**YOUR TASK**
Can you format every line of the items below as a Markdown table with the columns "Row" and "Line," numbering the rows and leaving out blank lines?

**RECORDS SHOWN**

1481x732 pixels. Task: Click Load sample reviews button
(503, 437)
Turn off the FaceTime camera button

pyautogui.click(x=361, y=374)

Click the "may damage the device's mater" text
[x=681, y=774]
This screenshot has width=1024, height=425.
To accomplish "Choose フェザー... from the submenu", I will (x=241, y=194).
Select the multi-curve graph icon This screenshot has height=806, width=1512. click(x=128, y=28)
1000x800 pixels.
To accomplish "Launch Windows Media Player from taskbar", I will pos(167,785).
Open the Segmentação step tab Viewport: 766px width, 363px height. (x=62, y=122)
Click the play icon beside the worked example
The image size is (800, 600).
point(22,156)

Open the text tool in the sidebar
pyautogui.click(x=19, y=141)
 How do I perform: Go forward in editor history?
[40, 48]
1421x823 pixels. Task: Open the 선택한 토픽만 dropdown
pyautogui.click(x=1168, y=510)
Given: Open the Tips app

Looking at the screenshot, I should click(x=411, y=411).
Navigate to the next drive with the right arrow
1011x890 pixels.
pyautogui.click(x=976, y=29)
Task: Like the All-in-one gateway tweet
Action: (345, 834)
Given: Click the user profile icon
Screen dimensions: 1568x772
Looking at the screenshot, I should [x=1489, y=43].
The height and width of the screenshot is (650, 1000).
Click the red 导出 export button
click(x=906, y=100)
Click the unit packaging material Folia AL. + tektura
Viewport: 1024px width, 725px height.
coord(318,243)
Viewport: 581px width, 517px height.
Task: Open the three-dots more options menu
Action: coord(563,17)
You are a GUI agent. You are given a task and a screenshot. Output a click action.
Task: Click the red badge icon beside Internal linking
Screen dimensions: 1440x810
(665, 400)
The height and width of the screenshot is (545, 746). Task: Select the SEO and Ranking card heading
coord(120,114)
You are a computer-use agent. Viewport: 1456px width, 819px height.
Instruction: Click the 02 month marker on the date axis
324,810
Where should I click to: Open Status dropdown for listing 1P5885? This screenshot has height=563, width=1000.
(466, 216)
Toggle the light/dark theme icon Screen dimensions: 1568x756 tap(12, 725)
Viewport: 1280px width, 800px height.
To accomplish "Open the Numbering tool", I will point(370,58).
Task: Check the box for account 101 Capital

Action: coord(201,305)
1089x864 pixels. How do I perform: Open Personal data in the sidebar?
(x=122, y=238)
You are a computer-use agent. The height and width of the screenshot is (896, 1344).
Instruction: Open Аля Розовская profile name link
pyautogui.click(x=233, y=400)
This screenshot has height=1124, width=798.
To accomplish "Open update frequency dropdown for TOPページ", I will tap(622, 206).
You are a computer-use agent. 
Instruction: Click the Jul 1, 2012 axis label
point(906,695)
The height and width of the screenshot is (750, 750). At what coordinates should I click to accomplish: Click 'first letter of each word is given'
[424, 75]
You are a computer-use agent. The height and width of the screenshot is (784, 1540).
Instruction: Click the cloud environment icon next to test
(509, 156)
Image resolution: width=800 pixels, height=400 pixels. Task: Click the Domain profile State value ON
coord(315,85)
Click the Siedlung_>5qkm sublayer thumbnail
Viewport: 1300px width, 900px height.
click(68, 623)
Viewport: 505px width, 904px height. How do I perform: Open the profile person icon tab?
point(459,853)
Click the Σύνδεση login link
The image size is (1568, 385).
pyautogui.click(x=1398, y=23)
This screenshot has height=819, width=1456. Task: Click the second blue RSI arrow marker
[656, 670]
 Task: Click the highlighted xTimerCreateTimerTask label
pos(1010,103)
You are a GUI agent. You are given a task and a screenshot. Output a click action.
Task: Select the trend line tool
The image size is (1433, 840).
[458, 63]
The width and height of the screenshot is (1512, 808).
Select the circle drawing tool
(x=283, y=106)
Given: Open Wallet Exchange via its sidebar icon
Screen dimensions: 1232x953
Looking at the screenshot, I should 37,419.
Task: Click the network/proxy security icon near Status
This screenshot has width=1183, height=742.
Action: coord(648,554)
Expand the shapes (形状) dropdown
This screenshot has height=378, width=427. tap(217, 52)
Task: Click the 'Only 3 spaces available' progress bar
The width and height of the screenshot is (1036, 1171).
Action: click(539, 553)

**FULL ANSWER**
| Row | Line |
|---|---|
| 1 | 1481x732 pixels. Task: Click Load sample reviews button |
| 2 | (503, 437) |
| 3 | Turn off the FaceTime camera button |
| 4 | pyautogui.click(x=361, y=374) |
| 5 | Click the "may damage the device's mater" text |
| 6 | [x=681, y=774] |
| 7 | This screenshot has width=1024, height=425. |
| 8 | To accomplish "Choose フェザー... from the submenu", I will (x=241, y=194). |
| 9 | Select the multi-curve graph icon This screenshot has height=806, width=1512. click(x=128, y=28) |
| 10 | 1000x800 pixels. |
| 11 | To accomplish "Launch Windows Media Player from taskbar", I will pos(167,785). |
| 12 | Open the Segmentação step tab Viewport: 766px width, 363px height. (x=62, y=122) |
| 13 | Click the play icon beside the worked example |
| 14 | The image size is (800, 600). |
| 15 | point(22,156) |
| 16 | Open the text tool in the sidebar |
| 17 | pyautogui.click(x=19, y=141) |
| 18 |  How do I perform: Go forward in editor history? |
| 19 | [40, 48] |
| 20 | 1421x823 pixels. Task: Open the 선택한 토픽만 dropdown |
| 21 | pyautogui.click(x=1168, y=510) |
| 22 | Given: Open the Tips app |
| 23 | Looking at the screenshot, I should click(x=411, y=411). |
| 24 | Navigate to the next drive with the right arrow |
| 25 | 1011x890 pixels. |
| 26 | pyautogui.click(x=976, y=29) |
| 27 | Task: Like the All-in-one gateway tweet |
| 28 | Action: (345, 834) |
| 29 | Given: Click the user profile icon |
| 30 | Screen dimensions: 1568x772 |
| 31 | Looking at the screenshot, I should [x=1489, y=43]. |
| 32 | The height and width of the screenshot is (650, 1000). |
| 33 | Click the red 导出 export button |
| 34 | click(x=906, y=100) |
| 35 | Click the unit packaging material Folia AL. + tektura |
| 36 | Viewport: 1024px width, 725px height. |
| 37 | coord(318,243) |
| 38 | Viewport: 581px width, 517px height. |
| 39 | Task: Open the three-dots more options menu |
| 40 | Action: coord(563,17) |
| 41 | You are a GUI agent. You are given a task and a screenshot. Output a click action. |
| 42 | Task: Click the red badge icon beside Internal linking |
| 43 | Screen dimensions: 1440x810 |
| 44 | (665, 400) |
| 45 | The height and width of the screenshot is (545, 746). Task: Select the SEO and Ranking card heading |
| 46 | coord(120,114) |
| 47 | You are a computer-use agent. Viewport: 1456px width, 819px height. |
| 48 | Instruction: Click the 02 month marker on the date axis |
| 49 | 324,810 |
| 50 | Where should I click to: Open Status dropdown for listing 1P5885? This screenshot has height=563, width=1000. |
| 51 | (466, 216) |
| 52 | Toggle the light/dark theme icon Screen dimensions: 1568x756 tap(12, 725) |
| 53 | Viewport: 1280px width, 800px height. |
| 54 | To accomplish "Open the Numbering tool", I will point(370,58). |
| 55 | Task: Check the box for account 101 Capital |
| 56 | Action: coord(201,305) |
| 57 | 1089x864 pixels. How do I perform: Open Personal data in the sidebar? |
| 58 | (x=122, y=238) |
| 59 | You are a computer-use agent. The height and width of the screenshot is (896, 1344). |
| 60 | Instruction: Open Аля Розовская profile name link |
| 61 | pyautogui.click(x=233, y=400) |
| 62 | This screenshot has height=1124, width=798. |
| 63 | To accomplish "Open update frequency dropdown for TOPページ", I will tap(622, 206). |
| 64 | You are a computer-use agent.  |
| 65 | Instruction: Click the Jul 1, 2012 axis label |
| 66 | point(906,695) |
| 67 | The height and width of the screenshot is (750, 750). At what coordinates should I click to accomplish: Click 'first letter of each word is given' |
| 68 | [424, 75] |
| 69 | You are a computer-use agent. The height and width of the screenshot is (784, 1540). |
| 70 | Instruction: Click the cloud environment icon next to test |
| 71 | (509, 156) |
| 72 | Image resolution: width=800 pixels, height=400 pixels. Task: Click the Domain profile State value ON |
| 73 | coord(315,85) |
| 74 | Click the Siedlung_>5qkm sublayer thumbnail |
| 75 | Viewport: 1300px width, 900px height. |
| 76 | click(68, 623) |
| 77 | Viewport: 505px width, 904px height. How do I perform: Open the profile person icon tab? |
| 78 | point(459,853) |
| 79 | Click the Σύνδεση login link |
| 80 | The image size is (1568, 385). |
| 81 | pyautogui.click(x=1398, y=23) |
| 82 | This screenshot has height=819, width=1456. Task: Click the second blue RSI arrow marker |
| 83 | [656, 670] |
| 84 |  Task: Click the highlighted xTimerCreateTimerTask label |
| 85 | pos(1010,103) |
| 86 | You are a GUI agent. You are given a task and a screenshot. Output a click action. |
| 87 | Task: Select the trend line tool |
| 88 | The image size is (1433, 840). |
| 89 | [458, 63] |
| 90 | The width and height of the screenshot is (1512, 808). |
| 91 | Select the circle drawing tool |
| 92 | (x=283, y=106) |
| 93 | Given: Open Wallet Exchange via its sidebar icon |
| 94 | Screen dimensions: 1232x953 |
| 95 | Looking at the screenshot, I should 37,419. |
| 96 | Task: Click the network/proxy security icon near Status |
| 97 | This screenshot has width=1183, height=742. |
| 98 | Action: coord(648,554) |
| 99 | Expand the shapes (形状) dropdown |
| 100 | This screenshot has height=378, width=427. tap(217, 52) |
| 101 | Task: Click the 'Only 3 spaces available' progress bar |
| 102 | The width and height of the screenshot is (1036, 1171). |
| 103 | Action: click(539, 553) |